City Councilwoman Pam Sych, who is a civil engineer, expressed disbelief that so many important constraints were overlooked during the initial project planning phase.
“I am having a real hard time picturing that all these ‘Oops – I didn’t know the sanitary line was there’ and ‘Oops – I didn’t know the electric line was there; why can’t we just demolish it,’” she said. “I have never heard of such things, all those years that I worked for Wayne County, so, I am really terribly disappointed in the service that we are receiving from the county.”
Sabak said C.E. Raines was not involved with the project on the city’s behalf until the current problems surfaced.
“As soon as they brought up the sanitary sewer, we had to address it in a very short amount of time, to get it relocated,” he said. “We struggled to get the easements from Thunderbowl, to get it moved, and we looked at other options and put estimates together.”
Sabak said getting easements from Thunderbowl for the sanitary sewer line was the least expensive option for the sanitary line’s relocation.
“We had options as far as pump stations and going around the buildings, and so forth, and they all added up to hundreds of thousands of dollars,” he said.
Sabak said the complication with the high voltage cable was that the vault which houses it would have been touching a bridge wing wall. A wing wall on a bridge is adjacent to an abutment, and acts as a retaining wall.
Sabak said they need to align the high voltage line to avoid the wing wall, but the vault, the structure which protects the cable, is large enough that it would have to be demolished to accomplish the objective.
Sabak said his concern is that the road should only be closed if the contractor is working on the project, and if no work is being done, the new bridge sections should be moved out of the way to allow for normal traffic flow over the existing bridge.
He said Wayne County will not remove the barricades, because it is adamant that the project will continue. However, the contractor is presenting a scenario, which implies that it is unsafe for the construction to continue.
“So, we need to confirm that story, also,” Sabak said. “We are struggling to get direct information from all parties on what is going on with the project.”
Kibby said another problem is that only one “road closed” sign has been installed at the corner of Allen and Southfield roads, and he would like to see more signs installed to prevent people from entering the northeast-bound section of Allen Road at Southfield Road, and expecting it to take them through to Outer Drive.
“Once you turn the corner, there is no other sign that says ‘road closed ahead,’” Kibby said.
Sabak said he reached out to Wayne County to discuss the signage, which the traffic division felt was already adequate and proper.
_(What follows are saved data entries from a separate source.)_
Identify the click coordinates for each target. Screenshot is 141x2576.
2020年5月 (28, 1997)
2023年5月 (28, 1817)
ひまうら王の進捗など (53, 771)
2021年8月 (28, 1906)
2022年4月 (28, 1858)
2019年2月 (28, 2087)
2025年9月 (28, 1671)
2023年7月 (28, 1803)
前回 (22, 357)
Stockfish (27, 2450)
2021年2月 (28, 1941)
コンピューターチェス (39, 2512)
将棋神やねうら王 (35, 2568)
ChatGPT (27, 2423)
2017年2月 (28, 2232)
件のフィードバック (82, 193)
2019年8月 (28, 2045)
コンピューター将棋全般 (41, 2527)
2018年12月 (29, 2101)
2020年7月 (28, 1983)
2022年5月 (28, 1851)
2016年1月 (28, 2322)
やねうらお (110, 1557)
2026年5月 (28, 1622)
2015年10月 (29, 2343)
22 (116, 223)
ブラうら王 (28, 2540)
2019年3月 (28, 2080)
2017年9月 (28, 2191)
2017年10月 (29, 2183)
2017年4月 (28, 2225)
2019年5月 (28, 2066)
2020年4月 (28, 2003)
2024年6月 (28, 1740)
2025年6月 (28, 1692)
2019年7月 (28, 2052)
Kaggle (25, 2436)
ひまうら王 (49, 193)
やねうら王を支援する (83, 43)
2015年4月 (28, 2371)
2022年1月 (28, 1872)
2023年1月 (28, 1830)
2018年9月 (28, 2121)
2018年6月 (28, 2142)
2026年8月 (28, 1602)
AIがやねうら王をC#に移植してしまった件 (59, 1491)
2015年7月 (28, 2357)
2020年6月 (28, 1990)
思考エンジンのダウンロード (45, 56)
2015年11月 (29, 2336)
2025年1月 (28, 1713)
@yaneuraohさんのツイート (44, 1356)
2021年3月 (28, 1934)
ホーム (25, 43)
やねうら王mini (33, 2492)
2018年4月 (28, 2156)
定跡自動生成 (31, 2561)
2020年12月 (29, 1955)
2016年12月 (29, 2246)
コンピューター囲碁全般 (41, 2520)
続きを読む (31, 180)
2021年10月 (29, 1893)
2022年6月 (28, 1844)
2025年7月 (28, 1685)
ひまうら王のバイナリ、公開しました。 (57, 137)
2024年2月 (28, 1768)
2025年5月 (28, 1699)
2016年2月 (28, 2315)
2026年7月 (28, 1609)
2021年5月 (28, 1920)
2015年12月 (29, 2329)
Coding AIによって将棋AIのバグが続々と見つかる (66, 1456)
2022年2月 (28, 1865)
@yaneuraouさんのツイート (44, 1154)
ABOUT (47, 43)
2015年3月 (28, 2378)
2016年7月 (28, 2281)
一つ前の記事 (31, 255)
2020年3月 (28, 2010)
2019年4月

Sabak said he disagreed, since traffic was being redirected through neighborhood streets, and some people were actually using the Thunderbowl parking lot on their own volition to turn around at the bridge closure.
City Councilman Tony Lalli asked if the bridge could be moved over a few feet to avoid the high voltage line.
McLeod said it is the city’s responsibility to make sure that Wayne County takes responsibility for its project and its problems, and she does not want the city’s residents to suffer because of Wayne County’s inaction. She said she would develop a list of Wayne County phone numbers for residents to call to voice complaints.
“We will get to the bottom of this, and once we do, there will be communications set,” McLeod said. “I have a very low tolerance level for incompetency.”